我想对部署 Amazon SageMaker 人工智能多模型终端节点时出现的问题进行故障排除。
解决方法
导致端点花费更长时间进行预测的冷启动或延迟问题可能会影响多模型终端节点性能。内部服务器异常也会影响性能。
冷启动和延迟问题
当多模型终端节点快速连续调用模型时,SageMaker 人工智能会将模型从端点的内存和磁盘中移除。下次端点调用模型时,当模型加载到实例的内存端点时,就会发生冷启动。
为防止冷启动或延迟问题,请执行以下操作:
-
如果您的模型对时间敏感,请对单个模型使用实时推理。
-
如果您的模型对时间不敏感,请选择一个有足够内存在内存中容纳许多模型的实例类型,例如 r5 实例。或者,实现根据 MemoryUtilization 系数进行扩展的自动扩缩。
示例:
response = client.put_scaling_policy(
PolicyName='MemoryUtilisation-ScalingPolicy',
ServiceNamespace='sagemaker',
ResourceId=resource_id,
ScalableDimension='sagemaker:variant:DesiredInstanceCount',
PolicyType='TargetTrackingScaling',
TargetTrackingScalingPolicyConfiguration={
'TargetValue': 80.0,
'CustomizedMetricSpecification':
{
'MetricName': 'MemoryUtilization',
'Namespace': '/aws/sagemaker/Endpoints',
'Dimensions': [
{'Name': 'EndpointName', 'Value': endpoint_name },
{'Name': 'VariantName','Value': 'AllTraffic'}
],
'Statistic': 'Average',
'Unit': 'Percent'
},
'ScaleInCooldown': 600,
'ScaleOutCooldown': 300
}
)
-
在部署端点配置之前,请确保指定的 VolumeSizeInGB 大小足以容纳所有经常访问的模型。
-
向目标模型发送测试请求,以便某些模型无休止地保留在端点的内存中。
-
要优化多模型终端节点性能,最佳做法是选择效率和延迟时间相似的模型构件。
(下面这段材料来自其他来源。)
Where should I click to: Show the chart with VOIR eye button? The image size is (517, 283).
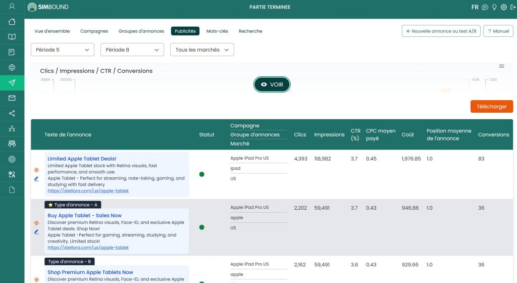(x=272, y=84)
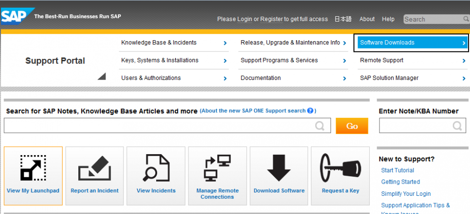Switch language to Japanese (日本語)
Screen dimensions: 470x214
[x=343, y=19]
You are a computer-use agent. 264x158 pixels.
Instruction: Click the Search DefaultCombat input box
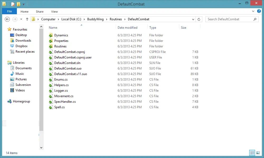coord(229,19)
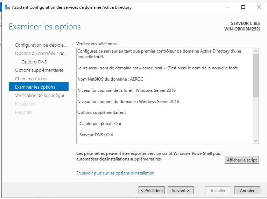
Task: Open the En savoir plus installation options link
Action: (x=115, y=173)
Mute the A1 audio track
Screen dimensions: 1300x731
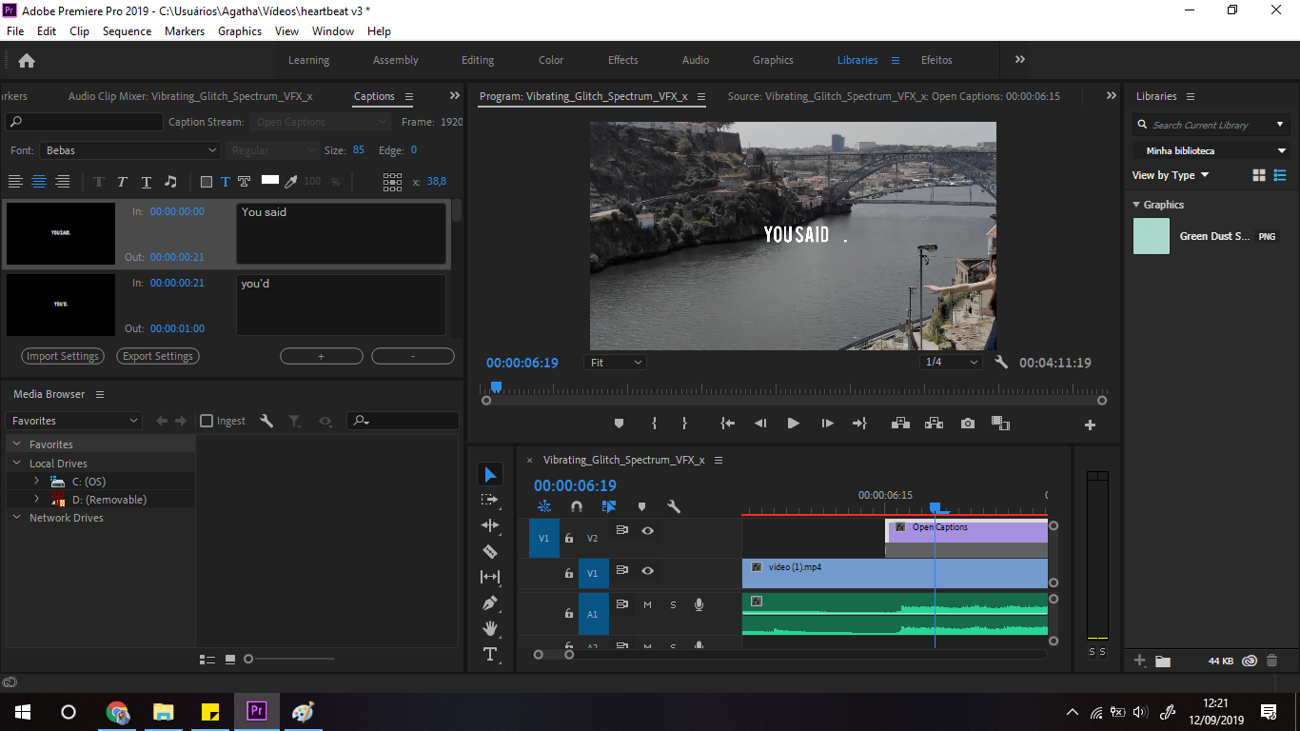click(647, 603)
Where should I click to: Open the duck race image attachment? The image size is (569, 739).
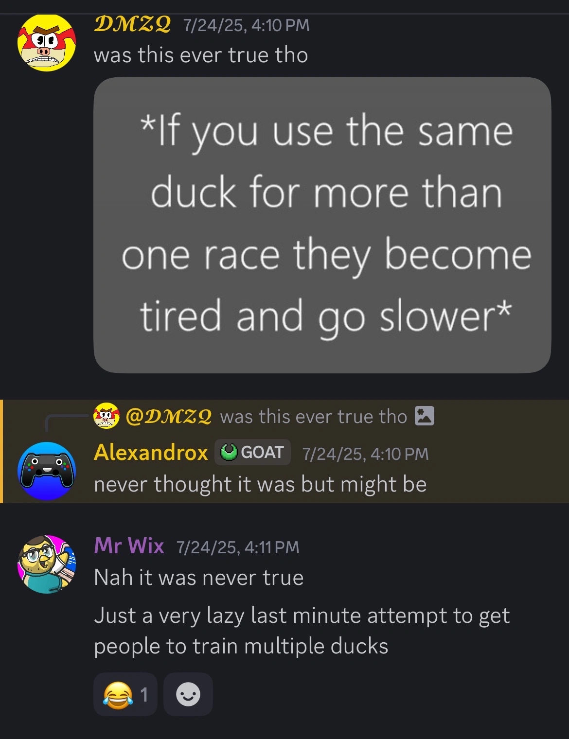click(x=322, y=225)
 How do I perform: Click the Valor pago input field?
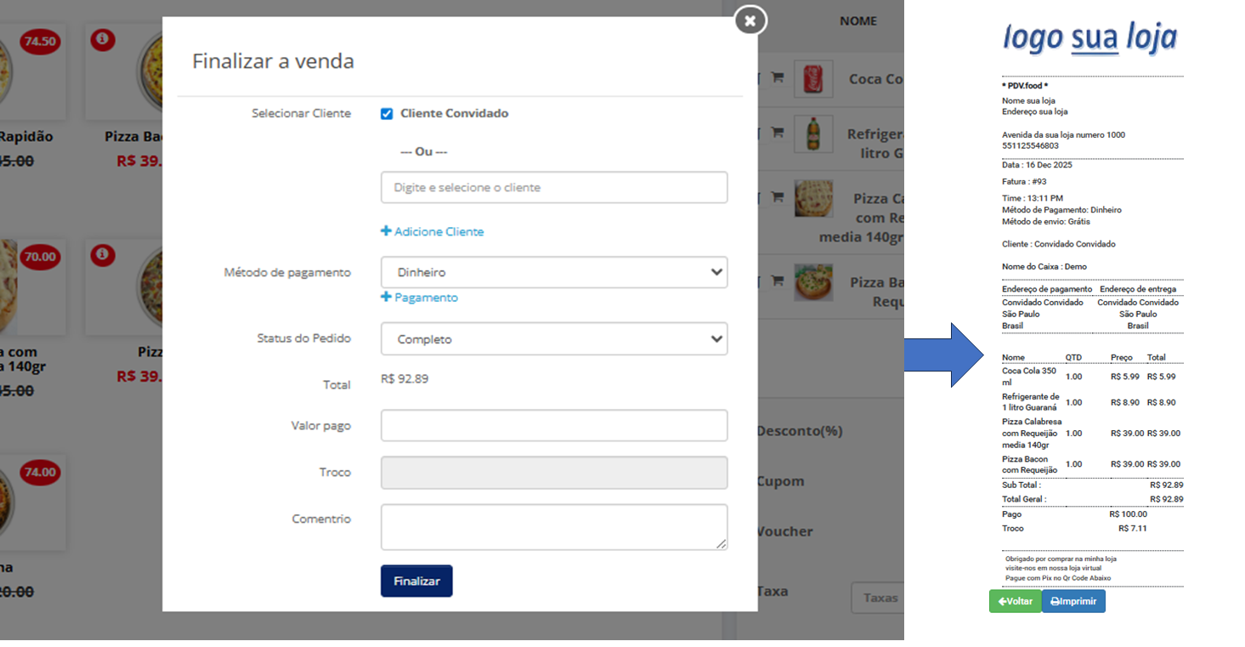(x=553, y=426)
为了帮助最大限度地提高系统的整体有效性和可靠性,请在模型之间均匀分配流量。
-
为了获得最佳的端点性能,请监控关键的Amazon CloudWatch 指标,例如 ModelCacheHit 和 ModelLoadingWaitTime。当 ModelCacheHit 率较高且 ModelLoadingWaitTime 率较低时,您的端点可以有效地管理调用。
内部服务器异常
如果多模型终端节点由于内存不足而无法加载模型,则您可能会遇到内部服务器异常。例如,当您在只有 4 GB CPU 内存的 ml.t3.medium 实例上部署 14 GB 的模型时,会出现错误。为防止出错,请选择具有足够内存的端点实例,以便在运行时容纳多个模型。